EXCERPT: Begin

Data Literacy in R > About the course > Indicative Syllabus

Indicative Syllabus

Module 1

RStudio IDE; R language; Data classification and summary statistics.

In this module you will set up the working environment, connect to GitHub and pass the first big hurdle of importing data; you will learn how to do it in the proper way with a command in R. You will learn how to use RStudio IDE for R from its installation to RStudio customisation and files navigation. You will learn good habits and practice of workflow in an R project. Once you get comfortable with the RStudio working environment, you will move on to mastering the key features of R language and be introduced to fundamental statistical concepts. We will not stop there. You will be shown how to turn analyses into high quality documents and presentations with R Markdown. With the knowledge from this lesson you will be able to create reproducible reports straight from your R code allowing you to document your analysis and its results as an HTML, pdf, slideshow or Microsoft Word document.

What you will learn:

Basic use of R/RStudio console
Good habits for workflow
Inputting and importing different data types
R environment: record keeping
Data classification
Descriptive summary statistics
base R graphics
Authoring R Markdown Reports; Embedding R Code; LaTex to incorporate mathematical expressions
knitr to compile dynamic R code

Module 2

Data Wrangling and Visualising Data

In this module you will learn some of the fundamental techniques for data exploration and transformation through the use of the dplyr package. This tidy verse package helps make your exploration intuitive to write and easy to read. You will learn dplyr’s key verbs for data manipulation that will help you uncover and shape the information within the data that is easy to turn into informative plots. You will be introduced to fundamental principles behind effective data visualisation. Through the use of the grammar of graphics plotting concepts implemented in the ggplot2 package you will be able to create meaningful exploratory plots. You will develop understanding about the way in which you should be able to think about the necessary data transformations and summaries that can lead to an informative visualisation.

EXCERPT: End

APPLY WHAT YOU READ ▸
(a) According to the syllabus, in which formats can an R Markdown report present an analysis and its results?
(b) Retype everything in the syllabus from "Data Wrangling and" down to "an informative visualisation.", without any changes.
Use only the syllabus above as your source.

DATA FOR ANALYSIS: Begin

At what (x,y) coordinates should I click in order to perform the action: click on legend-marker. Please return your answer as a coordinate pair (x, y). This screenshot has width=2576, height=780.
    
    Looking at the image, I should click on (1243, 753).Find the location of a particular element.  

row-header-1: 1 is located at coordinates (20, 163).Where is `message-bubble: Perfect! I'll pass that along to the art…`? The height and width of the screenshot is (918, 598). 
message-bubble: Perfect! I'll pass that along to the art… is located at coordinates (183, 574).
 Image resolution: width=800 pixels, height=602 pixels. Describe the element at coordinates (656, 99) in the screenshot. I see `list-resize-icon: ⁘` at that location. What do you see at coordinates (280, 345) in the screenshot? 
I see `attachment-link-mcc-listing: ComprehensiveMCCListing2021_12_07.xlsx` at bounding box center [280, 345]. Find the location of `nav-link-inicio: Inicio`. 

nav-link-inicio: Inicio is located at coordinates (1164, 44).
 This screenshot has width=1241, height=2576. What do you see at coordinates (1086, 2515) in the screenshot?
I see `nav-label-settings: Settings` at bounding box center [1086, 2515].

DATA FOR ANALYSIS: End

YOUR WRITTEN ANSWERS ▸
(a) As an HTML, pdf, slideshow or Microsoft Word document.

(b)
Data Wrangling and Visualising Data

In this module you will learn some of the fundamental techniques for data exploration and transformation through the use of the dplyr package. This tidy verse package helps make your exploration intuitive to write and easy to read. You will learn dplyr’s key verbs for data manipulation that will help you uncover and shape the information within the data that is easy to turn into informative plots. You will be introduced to fundamental principles behind effective data visualisation. Through the use of the grammar of graphics plotting concepts implemented in the ggplot2 package you will be able to create meaningful exploratory plots. You will develop understanding about the way in which you should be able to think about the necessary data transformations and summaries that can lead to an informative visualisation.